Chamber and committees

Question reference: S5W-34783

  • Asked by: Brian Whittle, MSP for South Scotland, Scottish Conservative and Unionist Party
  • Date lodged: 26 January 2021
  • Current status: Answered by Mairi Gougeon on 4 February 2021

Question

To ask the Scottish Government what progress has been made in the delivery of its strategy, A Healthier Future: Scotland's Diet and Healthy Weight Delivery Plan, and what plans are in place to ensure that its commitments are met.


Answer

We set out in 2018 Diet and Healthy Weight Delivery Plan ambitious and wide-ranging action to deliver our vision for a Scotland where everyone eats well and has a healthy weight. The Delivery Plan is at https://www.gov.scot/publications/healthier-future-scotlands-diet-healthy-weight-delivery-plan/

We are taking forward a range of action across five key outcomes: giving children the best start in life; creating a healthier food environment; better access to weight management services; leadership and reducing health inequalities.

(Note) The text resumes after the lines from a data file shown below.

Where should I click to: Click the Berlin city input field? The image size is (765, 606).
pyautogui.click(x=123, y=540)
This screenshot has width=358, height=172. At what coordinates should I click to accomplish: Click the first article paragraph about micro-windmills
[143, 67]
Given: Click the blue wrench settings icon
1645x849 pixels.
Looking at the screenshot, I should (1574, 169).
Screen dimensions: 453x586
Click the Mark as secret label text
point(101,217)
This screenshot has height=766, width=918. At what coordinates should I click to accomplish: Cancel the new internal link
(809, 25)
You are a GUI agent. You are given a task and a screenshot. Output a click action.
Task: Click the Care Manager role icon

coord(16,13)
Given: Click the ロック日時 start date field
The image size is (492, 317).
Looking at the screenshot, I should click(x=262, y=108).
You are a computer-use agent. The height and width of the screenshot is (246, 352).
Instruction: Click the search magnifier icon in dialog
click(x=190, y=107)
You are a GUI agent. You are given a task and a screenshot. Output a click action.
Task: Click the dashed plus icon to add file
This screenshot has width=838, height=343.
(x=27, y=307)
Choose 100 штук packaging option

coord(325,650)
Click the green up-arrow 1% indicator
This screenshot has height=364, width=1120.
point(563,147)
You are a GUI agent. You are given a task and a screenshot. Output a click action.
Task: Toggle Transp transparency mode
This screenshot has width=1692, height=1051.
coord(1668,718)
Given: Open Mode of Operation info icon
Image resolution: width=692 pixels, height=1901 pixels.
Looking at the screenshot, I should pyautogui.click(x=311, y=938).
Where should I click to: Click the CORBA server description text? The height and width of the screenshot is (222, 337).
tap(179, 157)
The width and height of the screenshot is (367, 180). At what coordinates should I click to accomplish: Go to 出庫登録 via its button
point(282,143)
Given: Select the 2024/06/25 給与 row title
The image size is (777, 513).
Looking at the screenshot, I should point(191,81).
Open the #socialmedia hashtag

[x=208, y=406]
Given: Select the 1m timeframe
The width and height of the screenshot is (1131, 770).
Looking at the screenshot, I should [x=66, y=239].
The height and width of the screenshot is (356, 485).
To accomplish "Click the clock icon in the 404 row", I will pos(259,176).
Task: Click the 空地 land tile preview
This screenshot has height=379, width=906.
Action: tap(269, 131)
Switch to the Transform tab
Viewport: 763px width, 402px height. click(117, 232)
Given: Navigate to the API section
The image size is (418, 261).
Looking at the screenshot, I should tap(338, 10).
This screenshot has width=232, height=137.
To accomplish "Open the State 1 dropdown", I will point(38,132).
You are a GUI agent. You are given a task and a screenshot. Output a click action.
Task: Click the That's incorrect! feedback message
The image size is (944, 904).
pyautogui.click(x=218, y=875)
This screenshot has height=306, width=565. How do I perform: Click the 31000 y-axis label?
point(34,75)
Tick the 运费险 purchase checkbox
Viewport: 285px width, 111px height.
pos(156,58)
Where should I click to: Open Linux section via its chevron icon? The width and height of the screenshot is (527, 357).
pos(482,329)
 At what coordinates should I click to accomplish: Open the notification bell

We have set a challenging ambition to halve childhood obesity by 2030. With a primary focus on prevention, the actions we are taking include:

  • updating nutritional guidance for school foods regulations, and early learning and childcare settings to give children more access to nutritious food
  • providing over £5 million in additional investment over the past three years, to NHS Boards and launched a Breastfeeding Friendly Scotland scheme to promote, support and protect breastfeeding
  • providing free vitamin D to infants, pregnant and breastfeeding women
  • continuing to provide £1.7 million in 2020-21 to improve weight management services for children and young people, ensuring consistent quality and equity of access to evidence-based support across Scotland
  • providing over £600,000 of funding to ten NHS board-led projects working with families to help prevent and reduce levels of childhood obesity.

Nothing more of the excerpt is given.